My husband took movies of the processes and when we get home we will figure out how to put them up on You Tube. For now stills will have to do.
This is the big workroom where the dyes are applied.They roll the 12 meter lengths over a set of rollers so the dyer can stay in one place, seated (and not, to my relief, kneeling). They sometimes use a cold steam vaporizer to keep the paste from drying out. Some of what they were working on were obis, some kimonos.
The next room was where they cut stencils and did their designs. From there we went into a long warm room where fabric treated with sizing was stretched to dry. There was fabric with fresh paste covered with fine sawdust to make it more durable, something I have not done, for lack of a source for the fine sawdust. They color their paste blue with aobana, a blue colorant that does not dye the fabric, so it makes it easier to see. At the other end of the room a man was applying paste with a tube to cover designs that had been dyed, so black background dye could be applied. This is exactly what I did with my trout pieces.

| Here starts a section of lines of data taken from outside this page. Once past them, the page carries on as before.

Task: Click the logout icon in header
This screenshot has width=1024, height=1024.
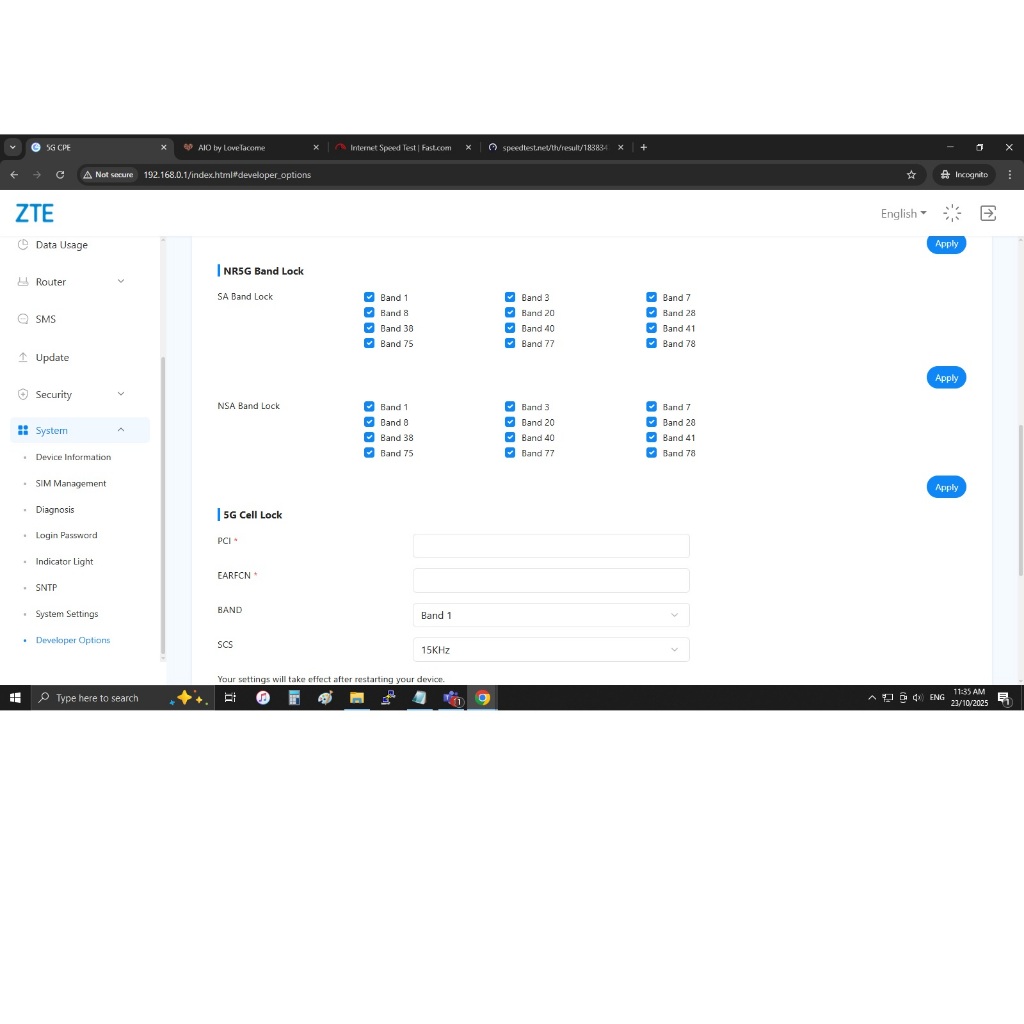Action: 987,213
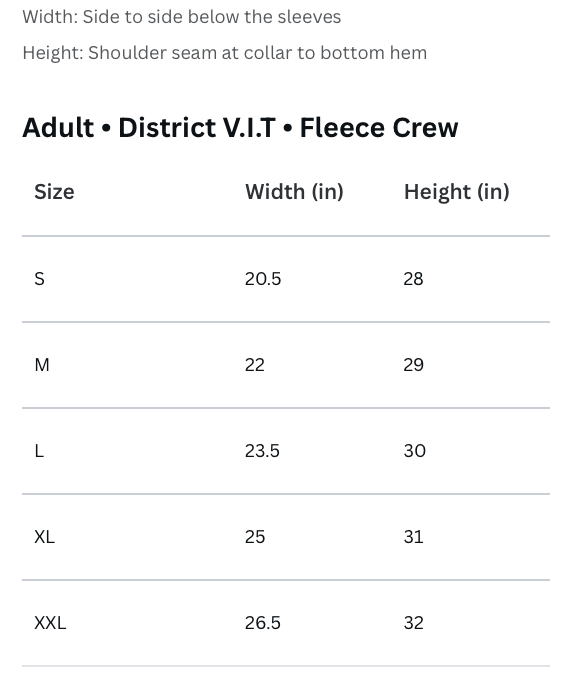Click the Width measurement description text

pos(182,17)

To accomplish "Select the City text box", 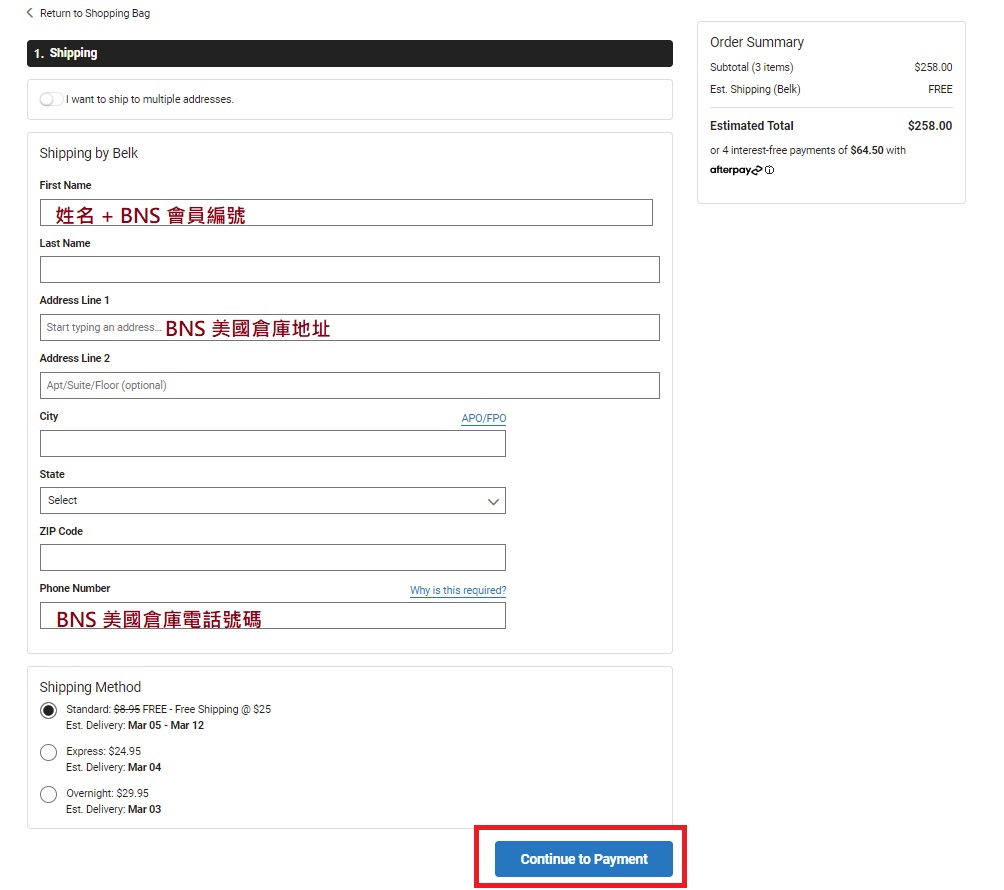I will 272,443.
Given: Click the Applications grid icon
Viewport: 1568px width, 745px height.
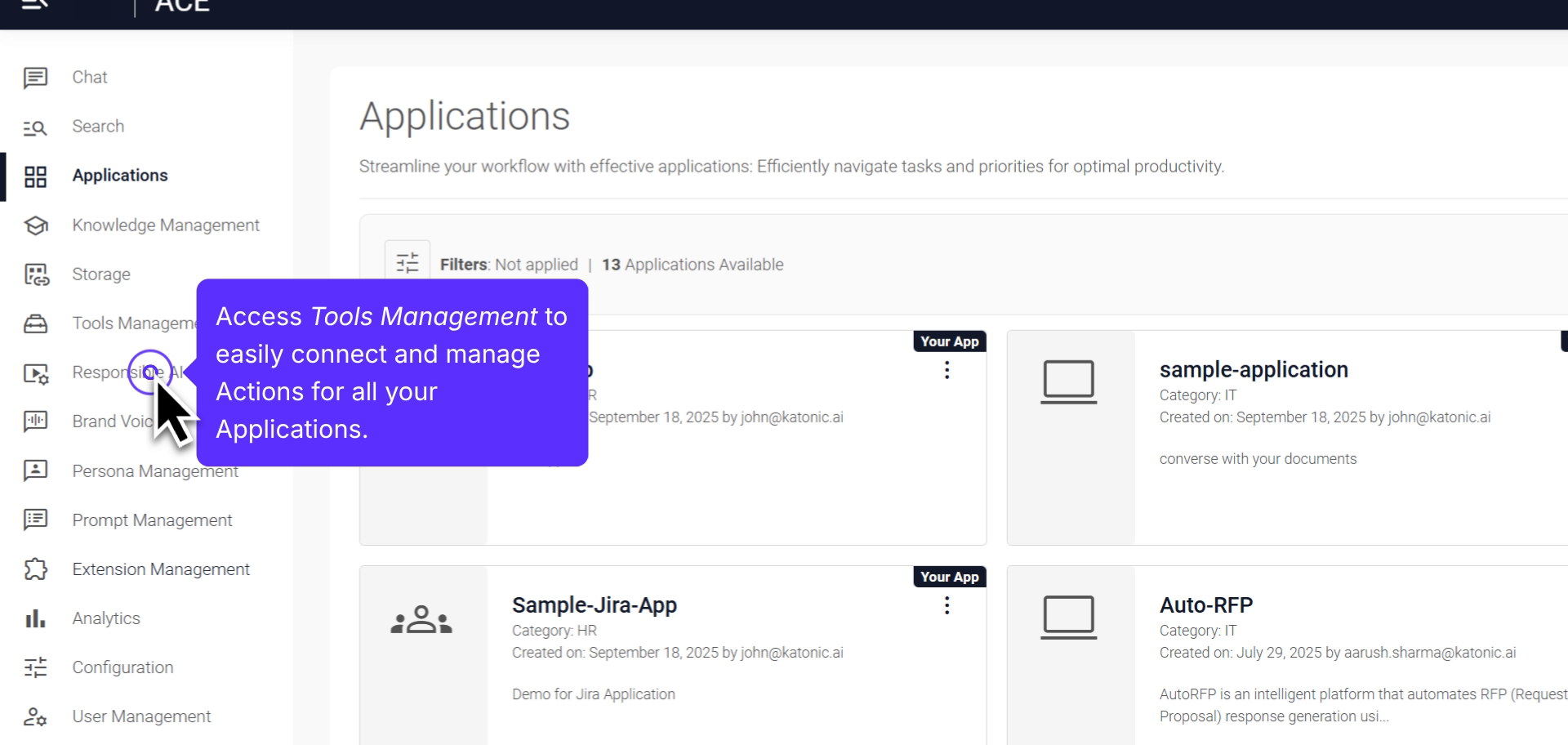Looking at the screenshot, I should point(36,176).
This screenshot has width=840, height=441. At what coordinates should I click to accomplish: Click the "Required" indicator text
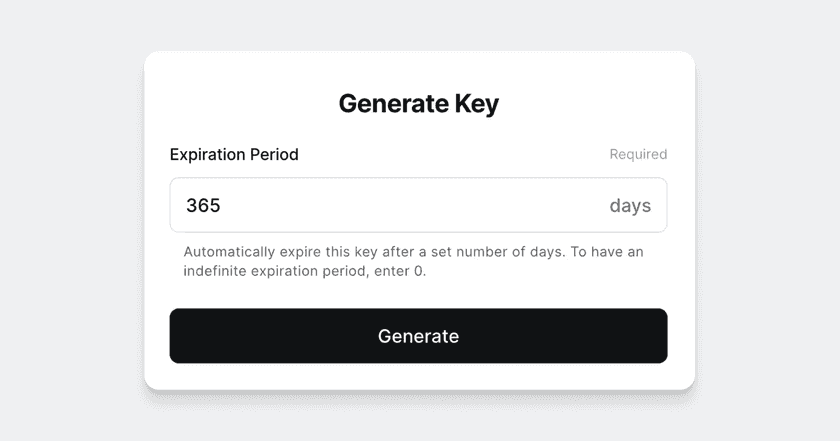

Then we went outside to a covered patio area where two guys in waders were in shallow pools with flowing water washing the paste off the fabric, which had been professionally steamed elsewhere. The water was blue from the aobana.
The final room was where the long boards were for applying the paste. They have ceiling racks to store the boards, which are half the length of the kimono. The fabric is attached down one side and back up the other. The dyer remarked that he knows it is time to retire when he can no longer lift the heavy boards. He was applying a second layer of paste to protect the fabric from the penetration by the acid dyes. He says for black they use three layers of paste. This is not something I need to do with pigments.
We finished with a visit with the owner of the kobo. Here he is demonstrating a kind of board clamping used to make fabric for underwear kimono (jyuban).
He is a nice man, the successor to the founder of the business, and an avid amateur Noh actor with 30 years experience! He showed us pictures of himself playing the role of a servant in a costume he made himself. I asked some more questions and told him my background. He was impressed with my work and gave me a copy of a very beautiful book showing the work of his predecessor. He says if I want to return to Japan and study there for a time, I am welcome. So there it is, that is what I hoped to accomplish. It remains to be seen when I can gather the resources to actually do it, but the door is open.